In the same way, the EU could ask manufacturers of wireless headphones to open up and homologise their proprietary “APIs” with which they communicate with the other earpiece so you can mix&match single earpieces from different manufacturers.


Yeah, they could.


The point of this regulation (DMA) is to enable more competition in important market segments. If this exact thing becames somehow very important, sure, it's possible, otherwise it's a bit contrived. What's the point?


Their point is the reverse.

Forcing standardization and interop is obviously good for interop, but it's bad for companies trying to innovate, because it ties their hands. The moment apple ships a v1 they have to ship an API, and then they have to support that API and can't change it. When it's private they can figure it out.


Apple already spends years in R&D before releasing anything.
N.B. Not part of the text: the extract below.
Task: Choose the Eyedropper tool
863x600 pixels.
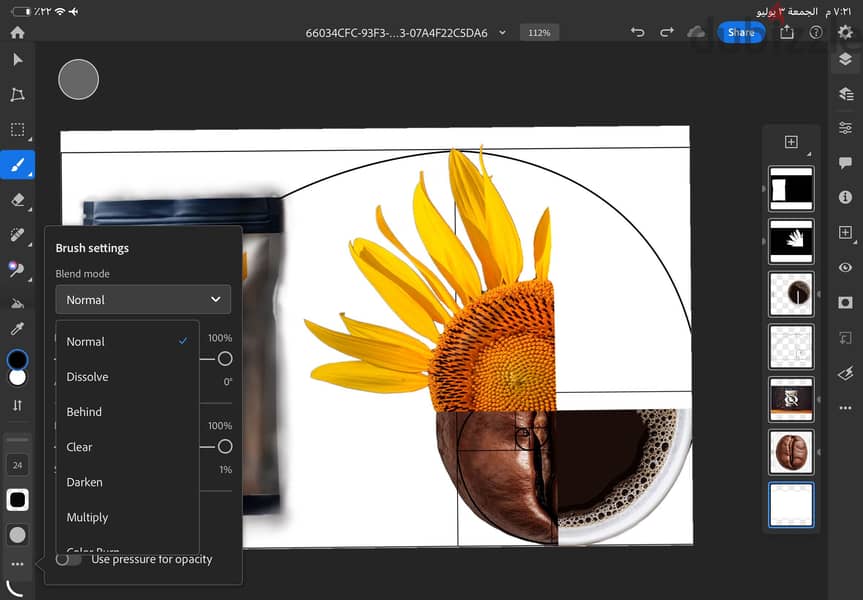Action: tap(18, 329)
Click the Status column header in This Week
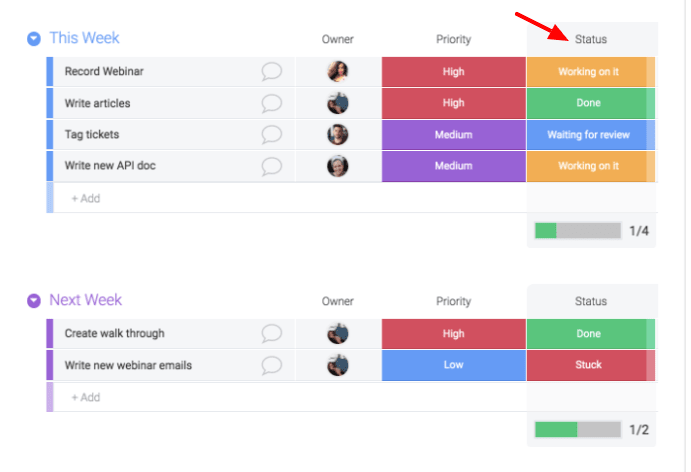 591,39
Many of their R&D devices never see market. Requiring them to share an API they've actually shipped to paying customers is not a significant additional hurdle. We know how to version APIs now. They can still make improvements to public APIs without hurting anyone.
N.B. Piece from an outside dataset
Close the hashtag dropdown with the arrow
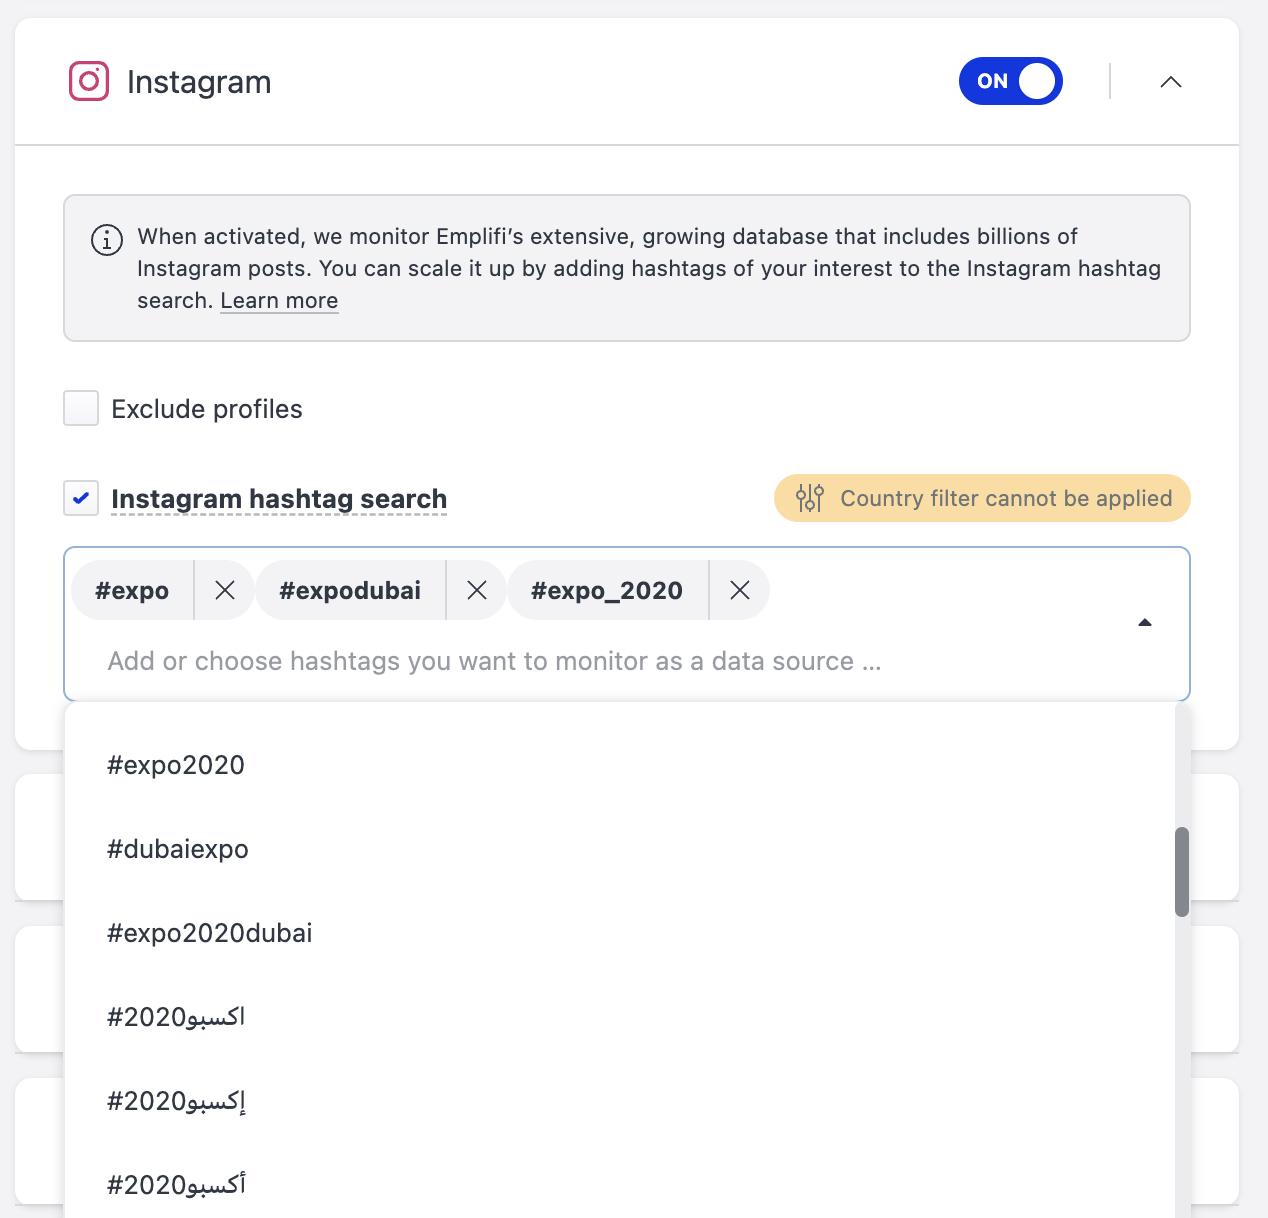This screenshot has width=1268, height=1218. pos(1145,623)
> but it's bad for companies trying to innovate

Which is why DMA only applies to huge, dominant companies (the complete list: Alphabet, Amazon, Apple, ByteDance, Meta, and Microsoft) and there too it does not apply to all technologies, only for those where standardization is important to enable competition. It's much more important to have at least some competition than letting dominant companies monopolise entire markets through 'innovation' with private APIs.